Top of Data for the task
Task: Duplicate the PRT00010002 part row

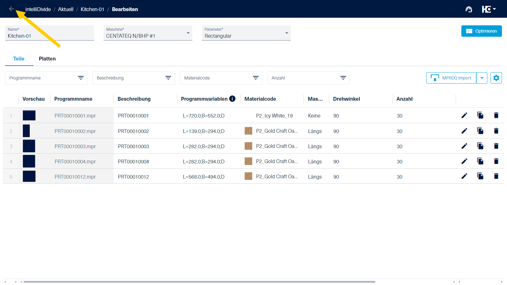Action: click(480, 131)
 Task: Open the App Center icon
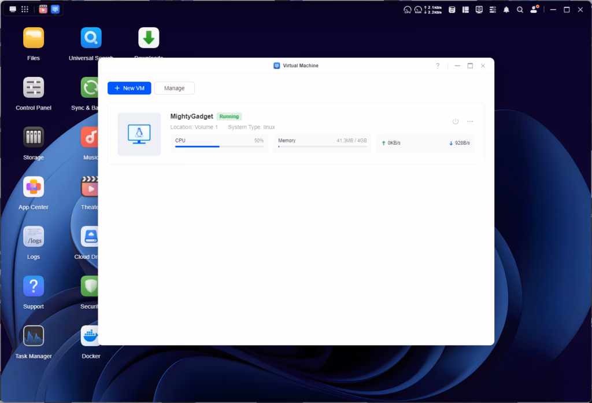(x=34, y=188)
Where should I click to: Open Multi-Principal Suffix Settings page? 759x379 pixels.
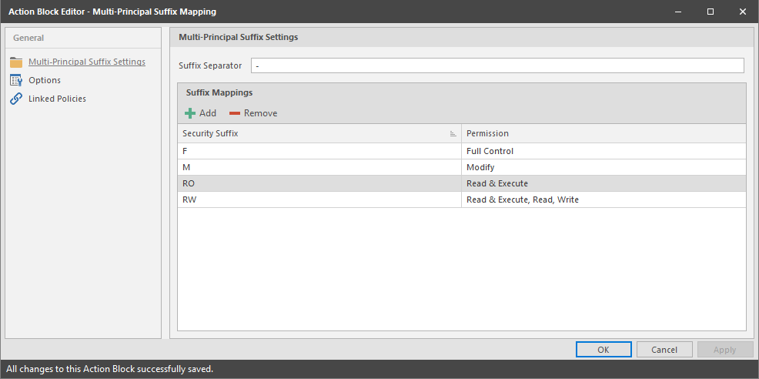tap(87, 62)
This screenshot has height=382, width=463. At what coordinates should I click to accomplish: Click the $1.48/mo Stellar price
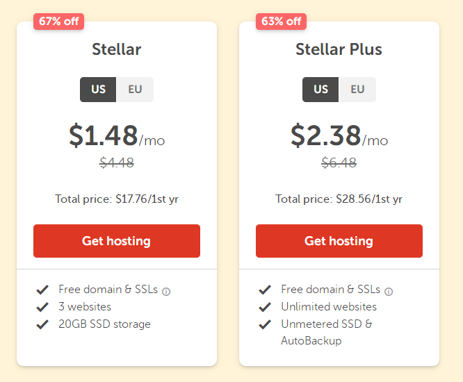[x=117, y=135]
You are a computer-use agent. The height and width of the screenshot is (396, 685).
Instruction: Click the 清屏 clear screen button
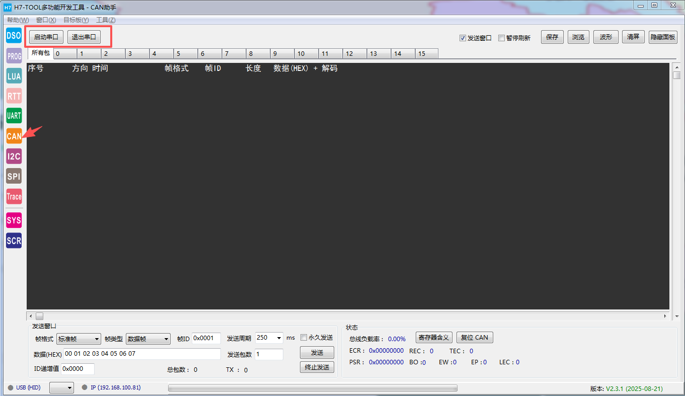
Bottom of Data for the task
Problem> Leave the pictures out, and print every line of the listing exactly as written.

Result of the exercise>
Task: Duplicate the PRT00010002 part row

Action: click(480, 131)
 Task: Open the App Center icon
(x=34, y=188)
Where should I click to: Open Multi-Principal Suffix Settings page? 759x379 pixels.
tap(87, 62)
This screenshot has height=382, width=463. At what coordinates should I click to accomplish: Click the $1.48/mo Stellar price
[x=117, y=135]
You are a computer-use agent. The height and width of the screenshot is (396, 685).
Instruction: Click the 清屏 clear screen button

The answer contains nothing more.